Nicom. Introd. Ar. p. 117 Ast. Relatively to themselves, we reckoned the oligarch, democrat, and tyrant, as 1, 2, 3; but we have since found that the distance of the oligarch from true pleasure is in reality 3 times I: hence that of the tyrant must be 3 times 3, as in the line AB. We should doubtless regard the intervening numbers (4, 5, and 7, 8) as indicating different stages in the gradual degeneration of the oligarch into the democrat (559 D ff.) and the democrat into the tyrant or tyrannical man (572 D ff.). It might seem more natural to make the distance of the tyrant from true pleasure 5 and not 9 (King 1, Timocrat 2, Oligarch 3, Democrat 4, Tyrant 5); but (as Schneider reminds us) the pleasures of the Democrat and Tyrant lie beyond the two spurious pleasures, so that the modulus of progression may reasonably be increased. Plato's chief object is however to reach the number 729, and he could not do so except by making a fresh departure with the oligarch.

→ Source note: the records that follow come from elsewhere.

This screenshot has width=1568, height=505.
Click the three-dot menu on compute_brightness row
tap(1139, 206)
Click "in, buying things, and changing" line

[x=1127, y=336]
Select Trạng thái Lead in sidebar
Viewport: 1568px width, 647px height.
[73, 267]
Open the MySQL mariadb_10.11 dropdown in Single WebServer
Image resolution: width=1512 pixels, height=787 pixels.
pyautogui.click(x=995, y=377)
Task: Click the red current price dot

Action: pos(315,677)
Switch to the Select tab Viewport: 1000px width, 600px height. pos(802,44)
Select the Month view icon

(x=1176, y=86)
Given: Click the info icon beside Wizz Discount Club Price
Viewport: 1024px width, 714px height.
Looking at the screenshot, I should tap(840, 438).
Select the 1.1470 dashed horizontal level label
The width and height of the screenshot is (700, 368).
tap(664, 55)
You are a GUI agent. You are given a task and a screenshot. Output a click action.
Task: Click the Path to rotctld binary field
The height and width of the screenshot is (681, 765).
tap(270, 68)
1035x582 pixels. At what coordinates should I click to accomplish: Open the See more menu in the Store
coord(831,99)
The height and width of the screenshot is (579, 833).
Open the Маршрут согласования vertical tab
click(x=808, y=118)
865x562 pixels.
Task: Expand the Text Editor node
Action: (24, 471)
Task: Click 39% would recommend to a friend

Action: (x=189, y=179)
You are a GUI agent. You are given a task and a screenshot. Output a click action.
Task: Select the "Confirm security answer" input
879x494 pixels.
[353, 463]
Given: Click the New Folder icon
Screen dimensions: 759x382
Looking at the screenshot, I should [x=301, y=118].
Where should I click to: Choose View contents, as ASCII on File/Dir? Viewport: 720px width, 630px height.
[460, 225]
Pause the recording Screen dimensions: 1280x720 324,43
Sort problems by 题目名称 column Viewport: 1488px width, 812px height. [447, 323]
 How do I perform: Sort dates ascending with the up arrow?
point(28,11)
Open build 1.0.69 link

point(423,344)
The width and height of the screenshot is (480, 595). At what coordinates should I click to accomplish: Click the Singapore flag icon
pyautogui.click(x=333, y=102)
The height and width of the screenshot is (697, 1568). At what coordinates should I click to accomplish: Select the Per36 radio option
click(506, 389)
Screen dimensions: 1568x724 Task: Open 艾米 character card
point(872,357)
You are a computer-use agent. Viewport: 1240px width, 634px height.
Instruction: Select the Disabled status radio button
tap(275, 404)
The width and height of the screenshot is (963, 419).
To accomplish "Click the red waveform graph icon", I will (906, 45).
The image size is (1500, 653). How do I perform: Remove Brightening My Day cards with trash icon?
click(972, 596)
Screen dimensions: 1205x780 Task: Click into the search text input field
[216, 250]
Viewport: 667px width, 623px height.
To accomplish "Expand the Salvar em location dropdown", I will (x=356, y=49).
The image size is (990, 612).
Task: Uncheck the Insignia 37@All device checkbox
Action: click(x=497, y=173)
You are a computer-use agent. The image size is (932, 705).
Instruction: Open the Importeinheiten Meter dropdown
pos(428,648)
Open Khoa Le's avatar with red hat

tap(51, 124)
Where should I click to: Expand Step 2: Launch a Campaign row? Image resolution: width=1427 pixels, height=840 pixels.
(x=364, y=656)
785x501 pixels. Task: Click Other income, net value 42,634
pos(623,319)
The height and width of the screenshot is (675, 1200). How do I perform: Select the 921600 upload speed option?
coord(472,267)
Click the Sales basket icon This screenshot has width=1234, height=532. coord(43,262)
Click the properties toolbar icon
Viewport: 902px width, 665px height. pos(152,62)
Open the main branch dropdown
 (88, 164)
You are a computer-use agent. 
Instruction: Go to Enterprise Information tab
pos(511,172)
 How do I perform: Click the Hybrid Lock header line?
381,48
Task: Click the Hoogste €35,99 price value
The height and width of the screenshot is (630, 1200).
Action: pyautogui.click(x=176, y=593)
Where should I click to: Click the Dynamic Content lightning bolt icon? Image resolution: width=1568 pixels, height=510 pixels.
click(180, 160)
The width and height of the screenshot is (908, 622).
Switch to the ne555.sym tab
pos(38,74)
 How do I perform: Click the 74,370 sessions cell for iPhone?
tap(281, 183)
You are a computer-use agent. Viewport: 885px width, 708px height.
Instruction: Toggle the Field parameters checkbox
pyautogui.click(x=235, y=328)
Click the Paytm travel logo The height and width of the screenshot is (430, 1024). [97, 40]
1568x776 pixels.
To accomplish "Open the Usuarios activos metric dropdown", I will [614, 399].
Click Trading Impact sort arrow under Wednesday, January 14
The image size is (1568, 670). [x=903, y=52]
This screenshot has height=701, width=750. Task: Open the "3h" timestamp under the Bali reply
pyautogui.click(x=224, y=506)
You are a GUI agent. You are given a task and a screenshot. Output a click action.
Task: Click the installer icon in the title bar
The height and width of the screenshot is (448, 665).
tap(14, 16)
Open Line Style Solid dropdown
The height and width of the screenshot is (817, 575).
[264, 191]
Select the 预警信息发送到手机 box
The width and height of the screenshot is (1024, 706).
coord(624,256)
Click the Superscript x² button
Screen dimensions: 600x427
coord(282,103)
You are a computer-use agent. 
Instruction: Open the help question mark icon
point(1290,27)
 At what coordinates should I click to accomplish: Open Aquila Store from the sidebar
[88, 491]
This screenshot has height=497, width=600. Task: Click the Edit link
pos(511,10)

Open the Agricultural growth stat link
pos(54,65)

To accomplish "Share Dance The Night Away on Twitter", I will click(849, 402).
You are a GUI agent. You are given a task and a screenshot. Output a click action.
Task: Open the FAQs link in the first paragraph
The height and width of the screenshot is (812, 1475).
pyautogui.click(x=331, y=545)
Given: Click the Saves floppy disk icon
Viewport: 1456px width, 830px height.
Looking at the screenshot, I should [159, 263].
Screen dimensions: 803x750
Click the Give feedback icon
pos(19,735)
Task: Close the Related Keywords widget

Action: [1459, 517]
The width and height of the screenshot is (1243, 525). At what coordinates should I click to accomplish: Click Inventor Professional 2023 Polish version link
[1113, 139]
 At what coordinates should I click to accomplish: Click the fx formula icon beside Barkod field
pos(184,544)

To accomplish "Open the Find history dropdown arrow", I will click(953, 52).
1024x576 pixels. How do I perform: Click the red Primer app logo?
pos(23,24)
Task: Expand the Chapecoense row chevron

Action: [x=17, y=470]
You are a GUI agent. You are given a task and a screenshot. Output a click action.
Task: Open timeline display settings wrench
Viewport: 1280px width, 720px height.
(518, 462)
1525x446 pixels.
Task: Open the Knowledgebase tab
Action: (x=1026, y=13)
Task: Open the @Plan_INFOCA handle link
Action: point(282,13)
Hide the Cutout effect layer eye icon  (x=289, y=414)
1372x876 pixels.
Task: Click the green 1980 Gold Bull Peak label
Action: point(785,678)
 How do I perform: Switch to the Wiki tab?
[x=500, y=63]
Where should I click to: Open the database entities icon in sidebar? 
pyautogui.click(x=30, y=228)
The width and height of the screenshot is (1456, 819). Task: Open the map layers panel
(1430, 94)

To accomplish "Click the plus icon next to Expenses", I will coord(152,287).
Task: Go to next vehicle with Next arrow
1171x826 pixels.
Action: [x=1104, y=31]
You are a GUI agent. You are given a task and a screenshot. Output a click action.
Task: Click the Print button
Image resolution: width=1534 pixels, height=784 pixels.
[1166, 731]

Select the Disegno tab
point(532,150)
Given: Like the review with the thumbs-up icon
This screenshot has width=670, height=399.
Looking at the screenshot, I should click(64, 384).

ἐπίπεδον ἄρα κτλ. The number 9 is ἐπίπεδος, because=3 x 3: εἰσὶ δὲ τῶν ἀριθμῶν οἱ μὲν ἐπίπεδοι, ὅσοι ὑπὸ δύο ἀριθμῶν πολλαπλασιάζονται, οἷον μήκους καὶ πλάτους: τούτων δὲ οἱ μὲν τρίγωνοι, οἱ δὲ τετράγωνοι κτλ. (Theo. Smyrn. p. 31 Hiller. Cf. Gow Gk Math. p. 69 and Müller in Hermes 1870 p. 394 note 1). This explanation, which so far agrees with that of the Scholiast, is adopted by the English translators and editors; but Schneider (l.c. and on p. 313 of his translation) holds that ἐπίπεδον κτλ. invites us to raise to the second power not 3, but 9—the number which we are presently expected to raise to the third power. The inferential ἄρα seems to me in favour of the Scholiast's view, as well as κατὰ τὸν τοῦ μήκους ἀριθμόν (cf. κατὰ τὸ μῆκος in Theo p. 31 al.), an expression which corresponds to ἀριθμῷ in the previous sentence while at the same time preparing us for κατὰ δὲ δύναμιν καὶ τρίτην αὔξην in the next. The whole sentence is, I believe, only a way of saying that, if the tyrant is 3 x 3 degrees distant from true pleasure, his εἴδωλον of pleasure may be represented by 9. The use of the mathematical term ἐπίπεδον has a playful effect, both in itself and also because it sounds wilful and eccentric to express a number of one ‘increase’ (τὸν τοῦ μήκους ἀριθμόν) in terms of two. δύναμις= δευτέρα αὔξη: cf. Tim 54 B and Cantor Gesch. d. Mathem. p. 178. The first increase (viz. of the unit or point) was τοῦ μήκους ἀριθμός, i.e. in this case (1 x 9=) 9: by the second-and-third increases (on the same scale) we obtain 9 x 9 (second increase or δύναμις) x 9 (third increase or τρίτη αὔξη)=729. See App. I to Book VIII p. 279. Schneider's erroneous idea that the squaring of 9 has already been alluded to in ἐπίπεδονεἴη leads him to take δύναμιν as merely ‘power’ and τρίτην αὔξην as “per epexegesin ad δύναμιν additum.” What motive induced Plato to cube the distance? Was it something purely fanciful, e.g. “in order to gauge the depth of the tyrant's misery” (J. and C.), or because the king and the tyrant are themselves solid creatures (cf. Arist. Quint. de Mus. III p. 89. 35 Jahn)? I think not. He probably intended to suggest that “the degradation proceeds by increasingly wide intervals” (Bosanquet), but the actual calculations are inspired by a desire to reach the total 729. See on 588 A.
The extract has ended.